UPPER MARLBORO, Md. — As another Juneteenth approaches and a celebration of Black history and culture envelopes the country, one Maryland dad has worked hard to help families everywhere engage in a bit of Black joy that's not highlighted often enough - inspired by his very own childhood, growing up in Southeast D.C.
Paris White remembers fondly the days spent telling his daughter all kinds of stories - like cooling off in the sprinkles of a city fire hydrant on a sticky summer's afternoon or rollerskating around Anacostia Park. When he wasn't in class at C.W. Harris Elementary, he was riding bikes until dinnertime alongside his big brother and cousin, always getting into something new.
Those were the '80s in Eastgate - near Benning Road - that White remembers so vividly.
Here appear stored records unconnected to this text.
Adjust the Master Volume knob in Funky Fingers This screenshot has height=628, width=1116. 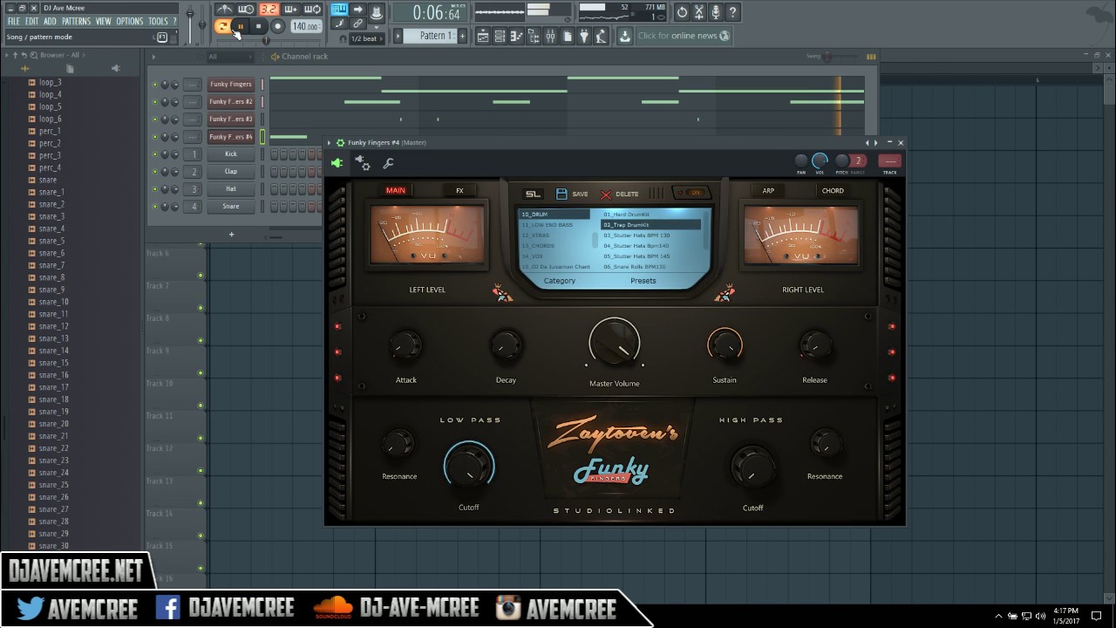pos(615,342)
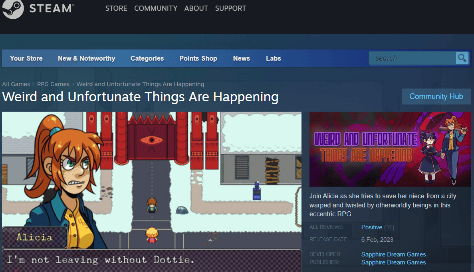
Task: Open the Sapphire Dream Games developer link
Action: coord(393,254)
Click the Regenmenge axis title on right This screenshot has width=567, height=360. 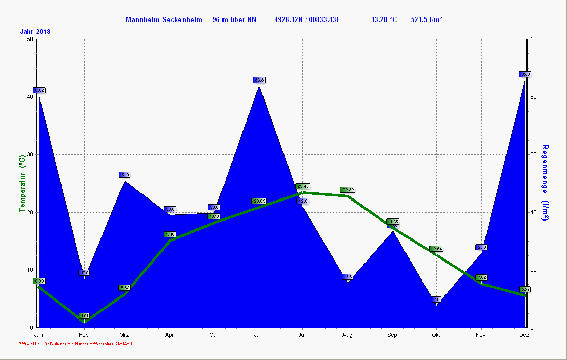[545, 183]
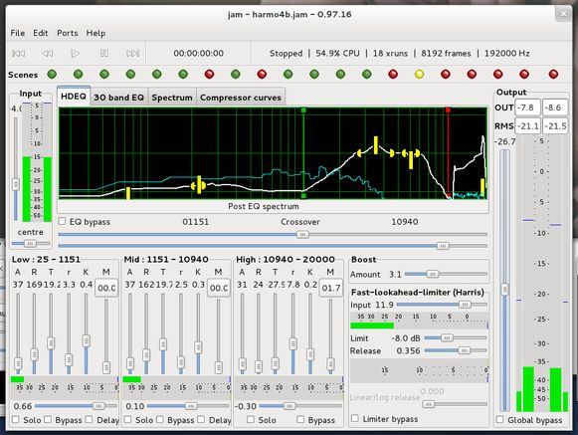
Task: Toggle the Limiter bypass checkbox
Action: pos(354,418)
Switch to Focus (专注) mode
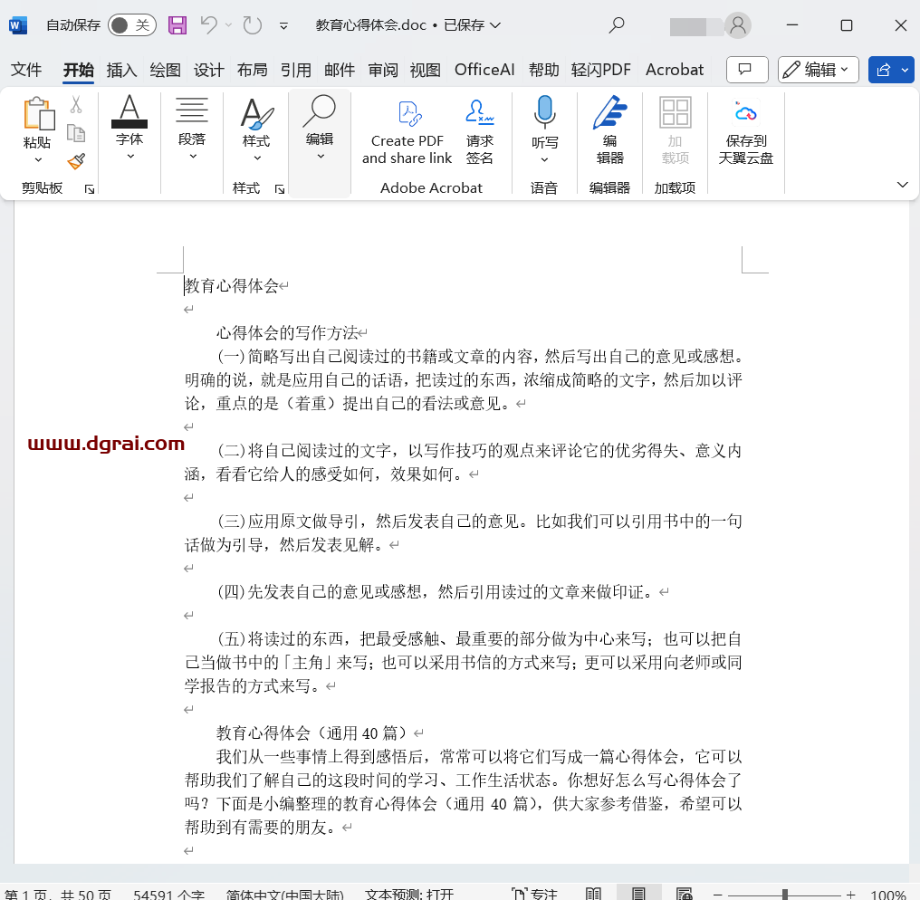 coord(534,894)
"When I was young, it was a beautiful community; I could go anywhere," White said. "I didn't have to worry about over-policing. I didn't have to worry about violence in my neighborhood. I was able to really have an enjoyable childhood."
After years of hearing her husband's tales, White's wife offered up an idea - why not write a book of those joyful, funny, adventurous storylines?
The next thing she knew, she was a featured character.
"I made her the neighborhood tattletale because she's always telling me everything [I'm not supposed] to do," he said with a laugh.
First came the children's books, and soon after that, he was making board games.
"I just felt like when my daughter was born, and I would go to the toy store - I remember I bought her a doll house, and I was trying to find a Black male figure to be in the dollhouse," he recalls. "They had a Black female and maybe a Black baby, but where was the dad?"
White said at one point he grew so frustrated, he called the toy company himself to ask how he could find a Black male figure for his daughter's playtime.
"It's just not fair that all we ever have is white representation of children and families," White said. "So I wanted to make something that represented us as well because it's important for our children to see themselves represented. So much of our history is washed out, and you only [talk about] slavery. People need to see themselves other than being slaves or coming from these harsh backgrounds . . . Whether you were poor or rich, you still had a childhood."
That's why White's board game folds in the many positive and uplifting experiences from his own youth - all mostly true, with a little embellishing here and there, to entertain young players. Plus, the game also incorporates Black history trivia cards, so everyone playing learns something new while enjoying a good time.
White said the game isn't meant just for a Black audience; it's a multicultural game, showing anyone who plays some positive representation of what it meant to grow up in the city beyond the harmful stereotypes.
"When you look at my board game, you just see a community: family and kids running around and playing; that's what I saw," he said.
The first of his board games arrived on his doorstep in the middle of the COVID-19 pandemic - the same day he was laid off from his job as a warehouse manager. White said it was moments like that making him feel like his board game is part of his divine purpose.
"I knew God had a different path for me," he said of the life pivot.
Today, the products are already sold in 16 stores with plans to expand, and White has already experienced nods and new project offers from museums to cultural centers and boards of education.